## Abgebildeter Text
■ ■ ■ ■ ■ ■ ■

Vier verbrannte Leichen, ein ominöser Arzt einer "Kinderwunsch-Klinik", ein Mann, der glaubt, eine Weltverschwörung aufzudecken und ein Ermittlerteam, das unterschiedlicher nicht sein kann. Wenn nichts passt: Das ist Berlin.

Der sechste Fall des Berliner "Tatort"-Duos Rubin (Meret Becker) und Karow (Mark Waschke) beleuchtet schwer zugängliche Orte der Hauptstadt, wie auch schwer zugängliche Orte des menschlichen Geistes. Berlin wirkt dabei dunkel, von unzähligen schäbigen Tunneln und U-Bahn-Schächten durchzogen. Ein Eigenbrötler (seltsam anmutig Christoph Bach), er nennt sich selbst Harbinger, lebt und arbeitet hier, unter der brodelnden, pulsierenden Metropole. Der Harbinger ist im Grunde seines Wesens ein guter Mensch, er will helfen. Doch eine schizophrene Psychose macht in anfällig für Wahnvorstellungen und Manipulationen.

Der Arzt einer "Kinderwunsch-Klinik" (Trystan Pütter) nutzt diesen Umstand zu seinen Gunsten, denn er will Gott spielen und entscheiden, wer lebt und wer stirbt. Es gilt, seine Einzigartigkeit zu wahren und auch den guten Ruf seines Erbes zu beschützen. Der Harbinger wird zum Instrument eines Mörders und so zum Sinnbild einer Gesellschaft, die angetrieben von falschen Versprechen und verdrehten moralischen Dogmen ihren Überzeugungen zuwiderhandelt.

Jeder hat seine eigene Wahrheit

Auch die Mutter des mordenden Arztes (Almut Zilcher) spielte mit ihrer Lebensgefährtin (Eleonore Weisgerber) vor über zwei Jahrzehnten die Schöpferrolle, indem sie ihren Sohn via künstliche Befruchtung zeugten. Dabei war es der Reproduktionsmedizinerin nicht genug, nur ihr eigenes Kind zu erschaffen. Ohne das Wissen der von ihr behandelten Frauen setzte sie ihre eigenen Eizellen in die Körper ihrer Patientinnen ein. Und so erzeugte sie, aus rein biologischer Sicht, diverse eigene Nachfahren.

Um das Ansehen der Klinik zu schützen und die Besonderheit zu wahren, eines der ersten Retortenbabys der Achtzigerjahre zu sein, wird ihr aus Liebe erzeugtes Kind zum Mörder seiner Halbgeschwister. Der Arzt bastelt sich, wie seine Mütter damals, seine eigene Wahrheit. Er glaubt, das einzig Richtige zu tun - ebenso wie der Harbinger in seiner von Wahnsinn geprägten Welt.

■ ■ ■ ■ ■ ■ ■

## Aufgaben
1. Beantworten Sie kurz anhand des Textes über den Berliner „Tatort“-Fall:
(a) Der wievielte Fall des Duos Rubin und Karow wird besprochen?
(b) Welche Erkrankung macht den Harbinger anfällig für Wahnvorstellungen und Manipulationen?
(c) Auf welchem Weg zeugten die Mutter des Arztes und ihre Lebensgefährtin ihren Sohn?
2. Geben Sie aus dem Text über den Berliner „Tatort“-Fall den Abschnitt zwischen „Auch die Mutter“ und „diverse eigene Nachfahren.“ wortgetreu wieder, beide Stellen eingeschlossen.

## Arbeitsmaterial
■ ■ ■ ■ ■ ■ ■

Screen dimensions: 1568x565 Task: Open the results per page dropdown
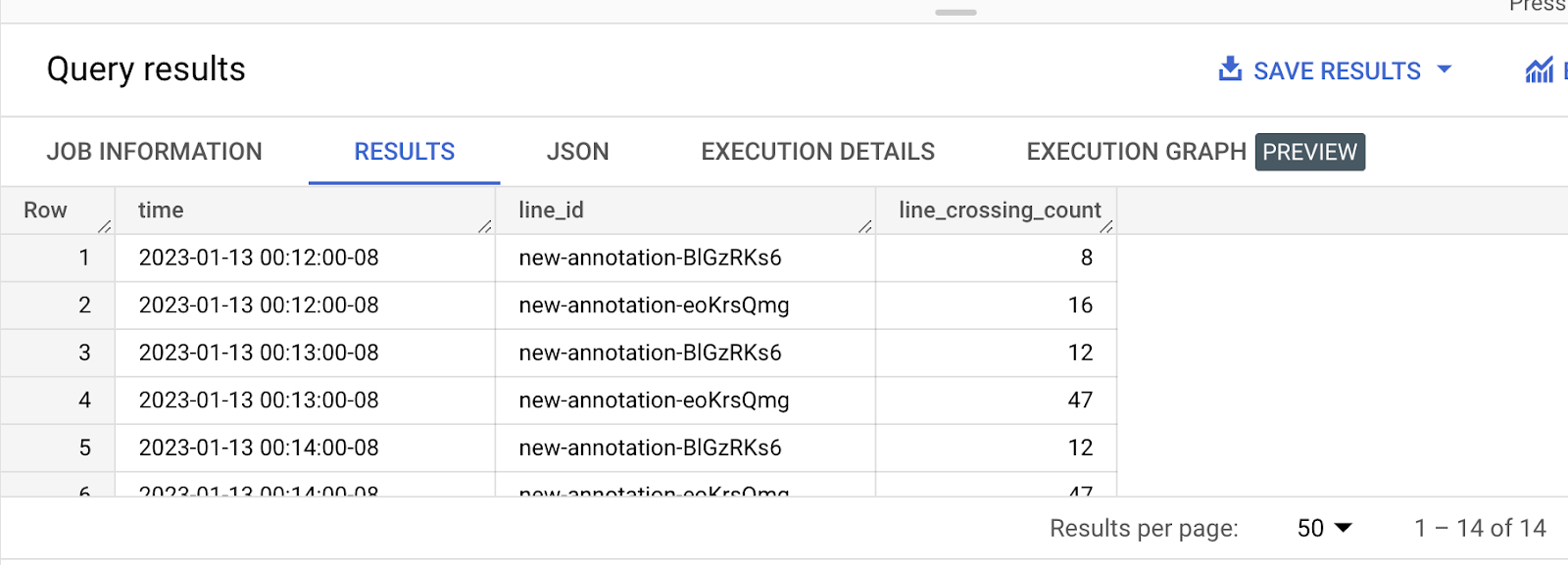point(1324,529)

■ ■ ■ ■ ■ ■ ■

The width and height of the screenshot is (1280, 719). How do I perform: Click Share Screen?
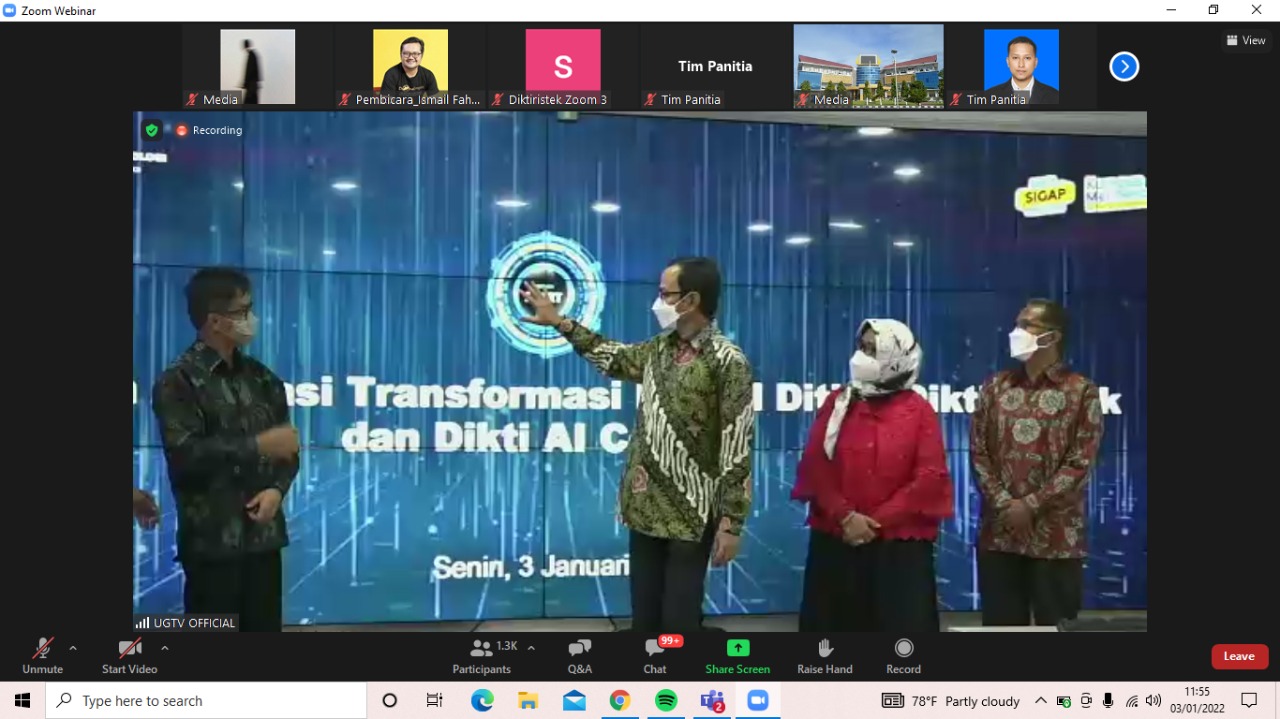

■ ■ ■ ■ ■ ■ ■

## Lösungen
1.
(a) Der sechste Fall
(b) Eine schizophrene Psychose
(c) Durch künstliche Befruchtung

2.
Auch die Mutter des mordenden Arztes (Almut Zilcher) spielte mit ihrer Lebensgefährtin (Eleonore Weisgerber) vor über zwei Jahrzehnten die Schöpferrolle, indem sie ihren Sohn via künstliche Befruchtung zeugten. Dabei war es der Reproduktionsmedizinerin nicht genug, nur ihr eigenes Kind zu erschaffen. Ohne das Wissen der von ihr behandelten Frauen setzte sie ihre eigenen Eizellen in die Körper ihrer Patientinnen ein. Und so erzeugte sie, aus rein biologischer Sicht, diverse eigene Nachfahren.